Летим. Полет нормальный. На спящих лицах слабые улыбки довольства. Тела расслаблены в комфортных креслах. Испытывается покойное состояние души.
Куда летим, друзья мои? Что желаем познать или увидеть? Архитектуру строений или музейные экспонаты? Если ехать за архитектурным стилем, то в наш век все еще можно в Штаты. Прошловековой лидер экономического прогресса пока обладает модным, притягательным шиком. Хотя позиции уступаются. Мода стилей, высот, объемов и классов инженерии – это преходящее, временное явление, и оно уже находит других лидеров.
Приезжающие в Америку туристами или на постоянное местожительство должны четко понимать абстрактное, а потому флиртовое понятие, пропагандируемой там свободы. Они должны также видеть возможную и потенциальную опасность в термине свобода. Например, свободный доступ к покупке огнестрельного оружия. Еще хуже – нагнетание страстей, в которых почти каждый житель желает воспользоваться свободным правом и купить себе ствол. В ущерб спокойствию и порядку. Страна, в которой, в среднем, на каждого жителя приходится по одному стволу, то есть где каждый имеет потенциальное право обладания смертоносной игрушкой, грозится тем, что люди начнут ими играть. Действительно, любой приобретенный предмет изготовлен для того, чтобы им пользовались по назначению. Автомобили – чтобы на них ездили. Сковородки – чтобы на них жарили. Кровати – чтобы на них спали. Каково же назначение нарезного или гладкоствольного? Взрастить жизнь? То-то и оно. От того и зарождаются искры, грозящие перейти в стихийное огненное бедствие. Массовые убийства в парках отдыха, торговых центрах, кинотеатрах, институтах и даже в средних школах. Бороться «правом свободного выбора» с подобными бедствиями – откровенная нелепость. Оттого ответственные за порядок лица не знают, что сказать в оправдание и несут чушь. Правда же та, что полиция не в силах вести борьбу с явлениями неожиданных массовых расстрелов безоружных мирных граждан.

ЗАДАНИЯ.
1. Сколько стволов в среднем приходится на каждого жителя страны, по словам текста об Америке?
2. Переведите на английский язык предложение из текста об Америке: «Мода стилей, высот, объемов и классов инженерии – это преходящее, временное явление, и оно уже находит других лидеров».
3. Продолжите текст об Америке, начав сразу после его последнего предложения.

[Фрагмент набора данных]
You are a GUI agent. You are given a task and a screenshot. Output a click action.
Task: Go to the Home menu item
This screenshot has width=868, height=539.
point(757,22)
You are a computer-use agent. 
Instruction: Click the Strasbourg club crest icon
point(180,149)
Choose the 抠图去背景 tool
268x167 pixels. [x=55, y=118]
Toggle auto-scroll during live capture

==

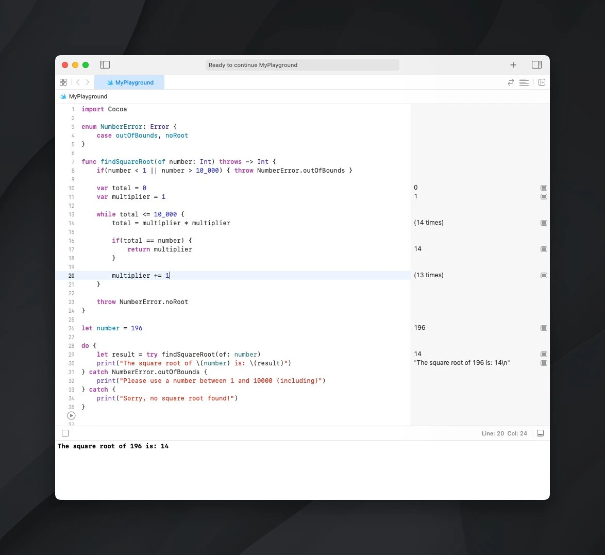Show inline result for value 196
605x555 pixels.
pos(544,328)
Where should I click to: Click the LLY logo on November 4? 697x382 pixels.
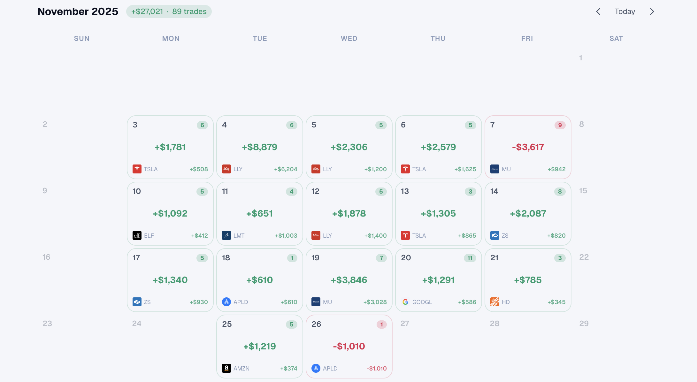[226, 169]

ОТВЕТЫ К ЗАДАНИЯМ.
1. По одному стволу на каждого жителя.

2. The fashion for styles, heights, volumes, and classes of engineering is a passing, temporary phenomenon, and it is already finding other leaders.

3.
Но оставим в покое Америку. Сказанное вовсе не означает, что наш лайнер там не приземлится. В нашем путешествии все возможно. К тому же нарекания заслуживает система Американского социального правления, а не единичные граждане. А люди… там такие же люди, как и в любом уголке мира. Пусть с западным восприятием и сознанием, но мне хочется верить, в большинстве своем – душевные, добрые люди, а в подтверждение тому – мои личные знакомые американцы, не заслуживающие критики.
Так куда же летим? Не в музеи ли мира? Не хотим ли познать древнюю архитектуру Египта, Греции, Рима? Или вас привлекает современная инженерия со свойственной времени стилем и высотой? Если так, то в набирающий обороты Китай или арабский мир впечатлений, а главным образом – в Эмираты. Если же в музеи, то… нет, нет, не в Германию, Италию или французский Лувр. А что вы хотели увидеть в Лувре? Друзья мои, помпезность, с которой представляется Лувр и его недра – это показная манера представить излишки былой роскоши. Именно из-за этой показухи нагнетаются страсти до того, что люди ожидают увидеть там действительно нечто необычное. Азарт как пар из пробитого воздушного шара выходит из посетителей, как только они осознают, что сказанное в отношении экспонатов, помещений и стиля – это лишь блестящие слова и выражения, которые вовсе не оправдывают ожиданий. А этим, я обязан заметить, серьезно подрываются впечатления! Начинаешь понимать, что услышанные восхваления исходят от самих французов и лиц, продающих путевки.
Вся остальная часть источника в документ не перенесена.